Tuesday, March 31, 2009

smaller faces in Korea

Brian in Chŏllanam-do brings us news about how women's faces have gotten 5% smaller. He quotes a dentist from my alma mater who speculates on the reasons for the smaller faces:
Professor Kim Hee-jin from the department of dentistry in Yonsei University explained, “The decrease in face length can be attributed to the diet of preferring soft food such as hamburgers.” and added, “If one gets in the habit of eating food that mainly uses the front teeth when one is young, the jaw muscles which we use for chewing food may become weak and it may cause the size of the jawbone to become smaller.”
Unless Professor Kim has done actual research on this issue, I'd venture a guess that this is speculation rather than documentation. There may be more soft foods (although rice is pretty darn soft), but there is also more food in general, meaning more jaw movement.

I think changes in diet have led to changes in how fat and bone gets deposited on the frame, more stretched out rather than concentrated. (I'm reminded of reports from several years ago in which the condition of malnourished Chinese babies — they were being fed but what they were consuming was criminally altered — went unnoticed until too late because their enlarged heads were not associated with malnourishment.)

* **What is required**
In the post on smaller faces in Korea, by what percentage does it say women's faces have gotten smaller? Please give the figure.

* **Dataset excerpts**

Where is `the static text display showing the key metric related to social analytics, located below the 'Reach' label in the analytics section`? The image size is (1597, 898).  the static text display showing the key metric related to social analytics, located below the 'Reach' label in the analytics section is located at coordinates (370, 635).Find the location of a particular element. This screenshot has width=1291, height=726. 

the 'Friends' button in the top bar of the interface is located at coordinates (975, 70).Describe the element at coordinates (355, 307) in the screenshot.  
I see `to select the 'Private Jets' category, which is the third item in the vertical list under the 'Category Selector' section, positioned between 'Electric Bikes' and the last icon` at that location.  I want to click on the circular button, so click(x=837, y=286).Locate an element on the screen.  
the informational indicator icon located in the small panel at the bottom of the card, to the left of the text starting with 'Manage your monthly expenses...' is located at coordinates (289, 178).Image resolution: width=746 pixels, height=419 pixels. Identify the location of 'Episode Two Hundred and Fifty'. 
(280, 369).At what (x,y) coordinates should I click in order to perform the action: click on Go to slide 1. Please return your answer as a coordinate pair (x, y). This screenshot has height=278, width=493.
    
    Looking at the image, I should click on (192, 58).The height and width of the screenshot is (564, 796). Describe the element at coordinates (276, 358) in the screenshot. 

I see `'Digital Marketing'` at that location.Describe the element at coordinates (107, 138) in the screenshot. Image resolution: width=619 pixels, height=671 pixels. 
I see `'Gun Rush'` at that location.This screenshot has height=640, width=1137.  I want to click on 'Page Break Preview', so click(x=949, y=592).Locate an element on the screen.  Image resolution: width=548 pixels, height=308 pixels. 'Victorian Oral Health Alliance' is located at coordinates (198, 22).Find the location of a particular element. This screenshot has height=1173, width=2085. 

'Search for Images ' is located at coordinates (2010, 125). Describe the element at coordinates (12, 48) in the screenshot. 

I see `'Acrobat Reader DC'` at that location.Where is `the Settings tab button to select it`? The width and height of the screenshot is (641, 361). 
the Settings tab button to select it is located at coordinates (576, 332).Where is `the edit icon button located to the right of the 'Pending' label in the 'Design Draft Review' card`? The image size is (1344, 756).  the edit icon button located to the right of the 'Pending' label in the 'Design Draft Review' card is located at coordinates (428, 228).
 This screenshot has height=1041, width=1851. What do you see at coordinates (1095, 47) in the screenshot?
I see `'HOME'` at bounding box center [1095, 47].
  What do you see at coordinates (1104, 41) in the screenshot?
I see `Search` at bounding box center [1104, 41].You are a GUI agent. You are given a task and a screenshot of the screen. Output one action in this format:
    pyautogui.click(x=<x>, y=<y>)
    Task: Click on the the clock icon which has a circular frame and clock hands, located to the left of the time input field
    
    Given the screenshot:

* **Answer section**
5%